Pérez called for a secret ballot and for it conducted electronically.
“I want people to vote without fear of reprisal,” he said.
Spanish football is at a crossroads with the leading club sides enjoying unprecedented success in Europe, while the previously dominant national team has underperformed at the two most recent international tournaments. Much of the national team failure is being blamed upon Villar-Llona and the growing gap between the federation and La Liga.
“What makes no sense is that there is no relationship between La Liga and the Federation.” continued Pérez. “La Liga has grown so much that they can help us more than we need them. So if I am president there will be full cooperation.
“What I want is to support everyone, professional football, women, II, II B, referees … I want to be the candidate for everyone.”

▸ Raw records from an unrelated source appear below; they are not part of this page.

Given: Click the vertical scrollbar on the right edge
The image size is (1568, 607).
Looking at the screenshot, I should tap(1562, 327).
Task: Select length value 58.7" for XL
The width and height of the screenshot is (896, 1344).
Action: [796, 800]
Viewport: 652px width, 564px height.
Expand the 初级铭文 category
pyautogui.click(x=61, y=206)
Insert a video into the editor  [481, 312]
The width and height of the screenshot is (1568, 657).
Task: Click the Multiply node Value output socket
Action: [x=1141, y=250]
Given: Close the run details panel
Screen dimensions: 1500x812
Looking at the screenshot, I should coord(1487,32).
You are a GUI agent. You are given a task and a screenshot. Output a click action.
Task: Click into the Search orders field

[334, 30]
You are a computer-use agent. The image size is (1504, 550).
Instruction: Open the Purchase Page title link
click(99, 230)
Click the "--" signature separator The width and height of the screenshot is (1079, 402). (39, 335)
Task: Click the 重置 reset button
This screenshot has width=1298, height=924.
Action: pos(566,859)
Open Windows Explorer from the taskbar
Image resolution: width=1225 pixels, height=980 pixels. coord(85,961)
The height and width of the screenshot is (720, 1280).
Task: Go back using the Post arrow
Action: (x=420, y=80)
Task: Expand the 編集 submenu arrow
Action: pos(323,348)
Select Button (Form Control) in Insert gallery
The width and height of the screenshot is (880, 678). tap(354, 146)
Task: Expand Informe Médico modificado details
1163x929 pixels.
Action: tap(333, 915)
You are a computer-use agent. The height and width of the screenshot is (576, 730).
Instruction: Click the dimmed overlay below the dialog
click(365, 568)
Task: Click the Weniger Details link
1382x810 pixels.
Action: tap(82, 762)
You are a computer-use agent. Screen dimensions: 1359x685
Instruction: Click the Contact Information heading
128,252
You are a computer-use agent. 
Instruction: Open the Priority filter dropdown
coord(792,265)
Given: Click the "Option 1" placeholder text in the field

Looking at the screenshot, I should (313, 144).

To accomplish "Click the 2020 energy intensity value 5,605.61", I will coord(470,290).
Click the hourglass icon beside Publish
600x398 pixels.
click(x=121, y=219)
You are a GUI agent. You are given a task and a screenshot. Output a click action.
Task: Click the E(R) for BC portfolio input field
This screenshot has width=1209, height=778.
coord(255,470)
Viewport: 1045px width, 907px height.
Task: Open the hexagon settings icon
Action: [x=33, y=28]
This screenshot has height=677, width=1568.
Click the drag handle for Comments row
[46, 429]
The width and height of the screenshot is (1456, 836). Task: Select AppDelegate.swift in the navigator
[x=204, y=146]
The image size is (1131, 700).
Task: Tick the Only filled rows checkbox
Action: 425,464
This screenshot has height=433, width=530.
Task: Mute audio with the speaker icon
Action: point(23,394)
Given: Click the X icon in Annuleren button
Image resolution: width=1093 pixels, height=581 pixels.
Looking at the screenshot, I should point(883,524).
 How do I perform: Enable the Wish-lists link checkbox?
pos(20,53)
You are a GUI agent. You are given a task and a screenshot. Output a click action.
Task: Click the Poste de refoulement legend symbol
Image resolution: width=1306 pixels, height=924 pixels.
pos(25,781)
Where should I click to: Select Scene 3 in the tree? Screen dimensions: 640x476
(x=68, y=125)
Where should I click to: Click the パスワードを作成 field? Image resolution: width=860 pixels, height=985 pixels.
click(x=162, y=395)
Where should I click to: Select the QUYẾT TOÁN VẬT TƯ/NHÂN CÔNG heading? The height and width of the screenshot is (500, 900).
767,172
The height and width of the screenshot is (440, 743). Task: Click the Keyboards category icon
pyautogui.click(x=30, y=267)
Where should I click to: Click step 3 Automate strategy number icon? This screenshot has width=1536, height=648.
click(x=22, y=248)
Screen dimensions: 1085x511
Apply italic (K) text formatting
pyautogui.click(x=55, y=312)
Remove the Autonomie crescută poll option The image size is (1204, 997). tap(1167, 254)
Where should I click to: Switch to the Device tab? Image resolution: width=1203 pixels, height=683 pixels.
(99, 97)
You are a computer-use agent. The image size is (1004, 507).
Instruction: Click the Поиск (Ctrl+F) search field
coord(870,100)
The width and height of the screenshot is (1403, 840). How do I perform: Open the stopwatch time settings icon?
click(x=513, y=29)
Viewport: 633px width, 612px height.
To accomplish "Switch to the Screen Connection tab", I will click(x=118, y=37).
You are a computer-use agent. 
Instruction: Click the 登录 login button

On Villar-Llona’s UEFA presidential ambitions (he is currently interim president), Pérez, rather sardonically, noted that his rival already spends more of his time on UEFA and FIFA business than he does on the Spanish federation.
Pérez was also asked why the RFEF had lost so many sponsorships in recent years, and he put the blame for this firmly at the door of Villar-Llona.
“It’s very serious, €30 million less in recent years,” he told AS.
“I think it’s carelessness, inattention, not to answer the sponsors and even not answer when they wanted to do an activation. The current organization is a mess, a mess. I want to clearly separate the economic and sporting side.”